THE GATE (1987)
Directed by Tibor Takács
Glen and his best friend Terry accidentally open up a gateway to a hellish dimension and, with the help of Glen’s sister Al, must do everything they can to close the gateway and stop the demons before their parents come back from their weekend vacation.
Lionsgate’s Vestron Video have brought 80’s fantasy horror favourite THE GATE to Blu-Ray, with a whole host of extras, but does the film hold up after all these years?

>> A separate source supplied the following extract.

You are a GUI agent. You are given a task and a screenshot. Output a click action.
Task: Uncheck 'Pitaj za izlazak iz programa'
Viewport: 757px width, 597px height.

Stephen Dorff takes the lead as Glen, a pleasant young boy with a fear of moths who stumbles across a geode in his back garden after an arborist has felled one of their trees. After showing his best mate Glen, the two decide to dig where it was found in the hope to find more that they can sell. Whilst they find what they’re looking for during the dig, they end up with more than they bargain for when they accidentally open a portal to another realm where ancient demons and Gods lie in wait, itching to break into our world. Needing sacrifices in order to fully open the gateway and enter Earth, the demons trick and play havoc with the two boys who resort to Terry’s rock music collection for answers. Could a vinyl by an obscure metal band hold the key to the secrets they’ve unwittingly released?
THE GATE has everything you could wish for in an 80’s horror based around a group of kids. You’ve got the big sister and her annoying friends, a rock record that when played backwards reveals dark secrets, a likeable bunch of protagonist kids and parents who are away from the weekend. Everything seems to tick the box for this genre of film but for one reason or another, it just doesn’t pack the punch it desperately needs to be a great movie.
The start of the movie, from when we see Glen having nightmares and discovering the ominous hole in his garden to when Glen’s sister Al invites her friends round for a party where they try levitation tricks, establishes the film quite strongly but it’s from here where things start to slip. Editing issues, where scenes seemingly jump from one to another without no real narrative or fluid transition (in some cases cheesy & cheap transition wipes are used), are a thorn in the side but it’s the screenplay and plot which seems to cause the movie to suffer, lacking a real conviction to really invest in. Though of course it would have been inspired by films like The Gate, the recent Aussie film Deathgasm has the weight behind it it needs to drive the story along, something which The Gate seems to be severely lacking. When the evil of the piece does arrive in this 80’s kid-driven horror, its not quite as impressive or scary as the minions that proceed it, such as the stop-motion miniature demons flooding their way into the property or the zombie-like creatures breaking out of the walls and closet.
The film does have its plus points and that’s the brilliant casting of Stephen Dorff as nervous Glen and Louis Tripp as his rebellious best friend Terry. They’re both likeable chums who each have their worries and fears as most kids do but are pretty gung-ho and care free most of the time getting up to all sorts with Glen’s favourite pastime setting off home rocket kits – something he can only do in the presence of sister Al (Christa Denton), who, as older sisters go, is a pretty decent sibling when she’s not weighed down by the annoying Lee sisters. Having Al in charge whilst their parents are away isn’t a bad thing for Glen until everything starts to turn sour, what with the gateway to hell in the back garden and all. With no adults around to help, not that they’d believe them anyway, Glen, Terry and Al must fight this evil on their own using Terry’s penchant for heavy metal and Glen and Al’s love of home-made rockets to help them.
On the surface, THE GATE has all the ingredients for a superb ‘family’ horror but unfortunately the quality and quantity included just doesn’t make for a movie to feast on.